-- Short problem --
Reproduce each of the following records verbatim, preserving every line as it appears.

-- Data provided --
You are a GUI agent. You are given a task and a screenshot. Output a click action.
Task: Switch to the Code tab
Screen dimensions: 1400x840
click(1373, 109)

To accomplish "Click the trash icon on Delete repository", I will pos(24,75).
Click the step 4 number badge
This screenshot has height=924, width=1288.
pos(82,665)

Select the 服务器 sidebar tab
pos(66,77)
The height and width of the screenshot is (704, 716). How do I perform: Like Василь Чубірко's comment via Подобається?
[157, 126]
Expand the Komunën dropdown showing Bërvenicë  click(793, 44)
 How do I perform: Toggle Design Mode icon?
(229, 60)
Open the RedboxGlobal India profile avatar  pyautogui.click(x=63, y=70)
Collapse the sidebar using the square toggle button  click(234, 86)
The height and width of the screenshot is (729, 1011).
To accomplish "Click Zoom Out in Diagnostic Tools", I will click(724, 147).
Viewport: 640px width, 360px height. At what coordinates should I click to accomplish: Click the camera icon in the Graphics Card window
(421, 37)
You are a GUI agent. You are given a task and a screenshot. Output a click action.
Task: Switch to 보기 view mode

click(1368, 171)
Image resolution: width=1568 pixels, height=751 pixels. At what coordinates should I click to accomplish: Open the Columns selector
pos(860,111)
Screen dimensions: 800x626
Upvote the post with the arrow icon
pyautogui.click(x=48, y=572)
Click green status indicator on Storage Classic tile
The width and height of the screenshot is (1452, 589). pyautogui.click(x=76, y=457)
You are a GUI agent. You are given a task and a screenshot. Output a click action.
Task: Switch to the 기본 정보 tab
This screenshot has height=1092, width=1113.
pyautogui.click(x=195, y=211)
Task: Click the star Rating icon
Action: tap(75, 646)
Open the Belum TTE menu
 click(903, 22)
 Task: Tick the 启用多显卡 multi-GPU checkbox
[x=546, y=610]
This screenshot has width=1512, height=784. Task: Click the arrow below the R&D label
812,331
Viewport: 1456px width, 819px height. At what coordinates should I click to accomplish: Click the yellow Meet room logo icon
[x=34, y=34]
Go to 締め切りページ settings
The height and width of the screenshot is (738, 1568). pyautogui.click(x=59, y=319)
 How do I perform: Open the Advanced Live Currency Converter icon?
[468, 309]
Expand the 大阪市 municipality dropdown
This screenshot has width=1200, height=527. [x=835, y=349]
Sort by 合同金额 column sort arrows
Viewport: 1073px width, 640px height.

-- Full solution --
You are a GUI agent. You are given a task and a screenshot. Output a click action.
Task: Switch to the Code tab
Screen dimensions: 1400x840
click(1373, 109)

To accomplish "Click the trash icon on Delete repository", I will pos(24,75).
Click the step 4 number badge
This screenshot has height=924, width=1288.
pos(82,665)

Select the 服务器 sidebar tab
pos(66,77)
The height and width of the screenshot is (704, 716). How do I perform: Like Василь Чубірко's comment via Подобається?
[157, 126]
Expand the Komunën dropdown showing Bërvenicë  click(793, 44)
 How do I perform: Toggle Design Mode icon?
(229, 60)
Open the RedboxGlobal India profile avatar  pyautogui.click(x=63, y=70)
Collapse the sidebar using the square toggle button  click(234, 86)
The height and width of the screenshot is (729, 1011).
To accomplish "Click Zoom Out in Diagnostic Tools", I will click(724, 147).
Viewport: 640px width, 360px height. At what coordinates should I click to accomplish: Click the camera icon in the Graphics Card window
(421, 37)
You are a GUI agent. You are given a task and a screenshot. Output a click action.
Task: Switch to 보기 view mode

click(1368, 171)
Image resolution: width=1568 pixels, height=751 pixels. At what coordinates should I click to accomplish: Open the Columns selector
pos(860,111)
Screen dimensions: 800x626
Upvote the post with the arrow icon
pyautogui.click(x=48, y=572)
Click green status indicator on Storage Classic tile
The width and height of the screenshot is (1452, 589). pyautogui.click(x=76, y=457)
You are a GUI agent. You are given a task and a screenshot. Output a click action.
Task: Switch to the 기본 정보 tab
This screenshot has height=1092, width=1113.
pyautogui.click(x=195, y=211)
Task: Click the star Rating icon
Action: tap(75, 646)
Open the Belum TTE menu
 click(903, 22)
 Task: Tick the 启用多显卡 multi-GPU checkbox
[x=546, y=610]
This screenshot has width=1512, height=784. Task: Click the arrow below the R&D label
812,331
Viewport: 1456px width, 819px height. At what coordinates should I click to accomplish: Click the yellow Meet room logo icon
[x=34, y=34]
Go to 締め切りページ settings
The height and width of the screenshot is (738, 1568). pyautogui.click(x=59, y=319)
 How do I perform: Open the Advanced Live Currency Converter icon?
[468, 309]
Expand the 大阪市 municipality dropdown
This screenshot has width=1200, height=527. [x=835, y=349]
Sort by 合同金额 column sort arrows
Viewport: 1073px width, 640px height.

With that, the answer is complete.